譲っていただいたのは,Hondaのスーパーカブ50カスタムです.50ccの原付ですがスクーターではなく,ミッション式です.とは言っても,自動遠心クラッチという機構を採用しているのでクラッチ操作は不要で,左足のペダルを前後ろに踏むだけで簡単に操作できます.カスタムというのはいくつかあるスーパーカブシリーズの中の1つで,普通のやつよりもグレードが高くなっています.変更点は,デザインが通常のが丸っこいのに対して角ばっているのと,3速ではなく4速まであるのと,燃費が若干良い,等です.最初は単に通学を楽にする道具,くらいとしか思っていませんでしたが乗り始めるとどんどん色々気になってきて,最近はひたすらバイクのことばっかり調べています.いつもは,湖南市の自宅,石山の合宿所,それと京大を行ったり来たりしており,基本的に車通りの多い大きい道を行っています.そのため信号待ちが多く,さらに30km/hまでしか出してはいけないので車にビュンビュンと抜かれ,あまり気持ちよく走ることはできませんでした.しかしなんと,栗東,草津の国道を通らずに,甲賀市の信楽の方を通って大津市に入れるルートを発見しました.山道ですが信号がほとんどなくて大変気持がいいです.京大から合宿所の帰りも,あえて逢坂山ではなく山中越で帰ったりしています.

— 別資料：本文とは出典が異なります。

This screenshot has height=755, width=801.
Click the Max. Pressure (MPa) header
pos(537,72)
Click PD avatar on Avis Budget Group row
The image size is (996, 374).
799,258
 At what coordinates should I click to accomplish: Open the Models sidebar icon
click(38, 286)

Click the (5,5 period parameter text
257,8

がくらと東大寺まで原付ツーリングに行きました.次は快生もいっしょに行こう.

感覚としては,移動時間が連続になり,地図の歪みがなくなって各方面均等に広がった感じです.電車を使っていると,発車時刻があるので,家を出る時間から到着する時間が連続的に決まらないんですね.特に私はアウトよりのギリギリに家を出ては度々乗り遅れ,草津線の3,40分待ちをよくしていたので変化が大きいです.電車に合わせて動く必要がなくなりました.地図の歪みというのは,時間距離の話です.脳内の地図というのは,距離ベースと言うより所要時間ベースです(よね?).駅の近くの空間は駅に寄っており,交通機関のないところは伸びています.その歪みが,道のあるところには行けるようになったのでほとんど解消されました.あと,場所が地続きになっていることを身を以て理解できました.当たり前かもしれませんが,地下鉄に乗ってる途中に実は空間をワープしていても気付けないじゃないですか.今度長めのオフがあれば,原付でどこまで行けるか検証してみようと思います.目標は東京方面かな.

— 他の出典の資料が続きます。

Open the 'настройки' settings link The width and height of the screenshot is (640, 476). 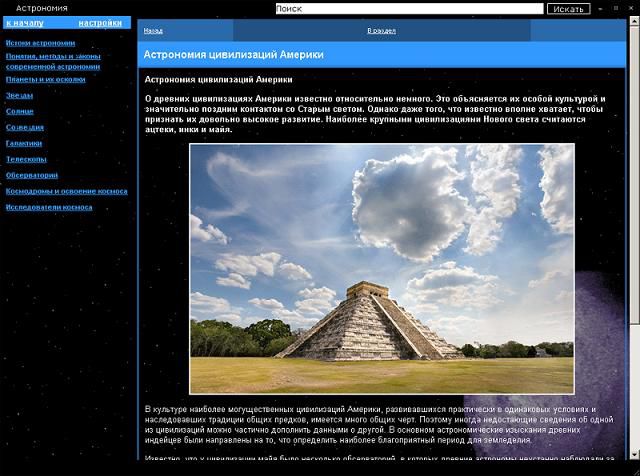pyautogui.click(x=100, y=22)
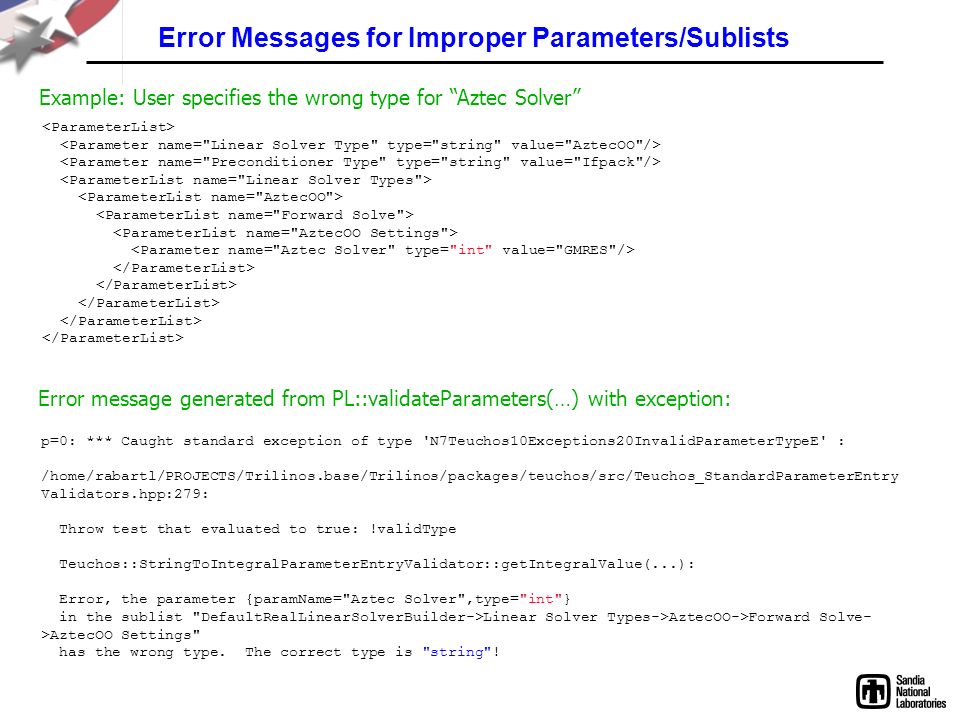
Task: Select the green heading about wrong Aztec Solver type
Action: pos(310,97)
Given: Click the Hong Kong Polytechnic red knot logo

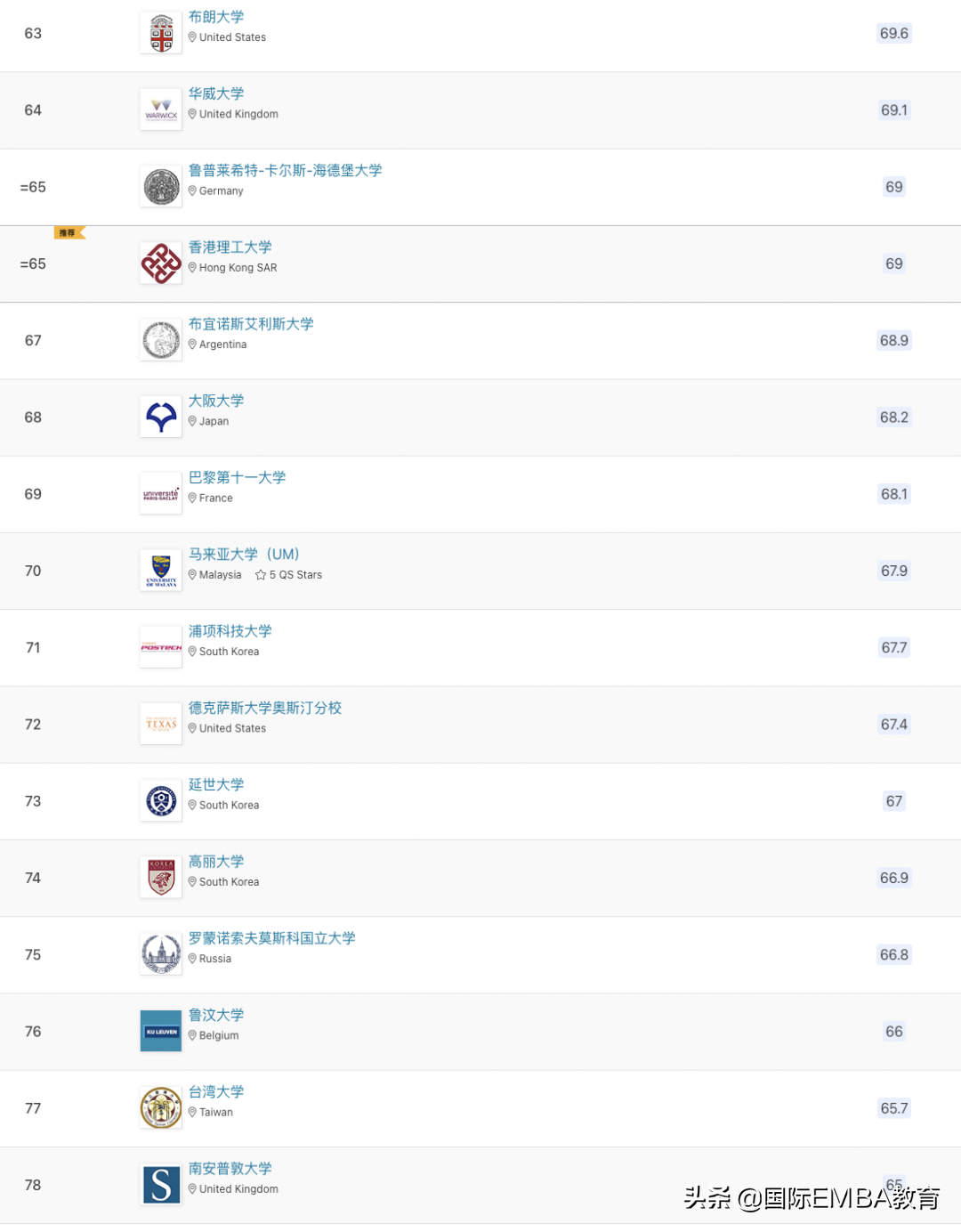Looking at the screenshot, I should [x=161, y=263].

駅の周りを通常の距離ではなく時間距離に変換すると空間が歪むイメージ

電車の発車時刻のせいで到着時刻が連続にならない例

LaTeX

去年から使ってはいますが,今年から専門の科目でレポートを書くことが増えたので触れる時間が長くなりました.レポート完成の目的からそれて知らなかったコマンドで遊んでしまいます.この間共通テスト風の問題を作って個人チャンネルに載せたのですが誰も解いてくれなくて残念だったのでここで供養します.結構面白い設定で,重積分の計算練習にもなる良い問題かなと思ったり,ちょっと計算面倒すぎるなと思ったり.大濱と勝岡はなんとなく頭に浮かんだからです.太郎と花子っぽい?

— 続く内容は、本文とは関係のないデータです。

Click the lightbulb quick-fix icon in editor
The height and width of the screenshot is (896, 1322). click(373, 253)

実はWordpressでもLATEX使えるらしい.とかi=0aiとか書けますが,フォントがださいですね.\text{実はWordpressでも}\LaTeX\text{使えるらしい.}\mathbb{R}\text{とか}\sum_{i=0}^\infty a_i\text{とか書けますが,フォントがださいですね.}

他にもありますが今回はこの辺にしておきます.東大戦まで残り2日です.ここで東大戦について触れなかったのは,他でたくさん意気込みなどを言う機会があったからです.やれることは全部やった上で後悔のないように臨みます.では,東大戦でお会いしましょう.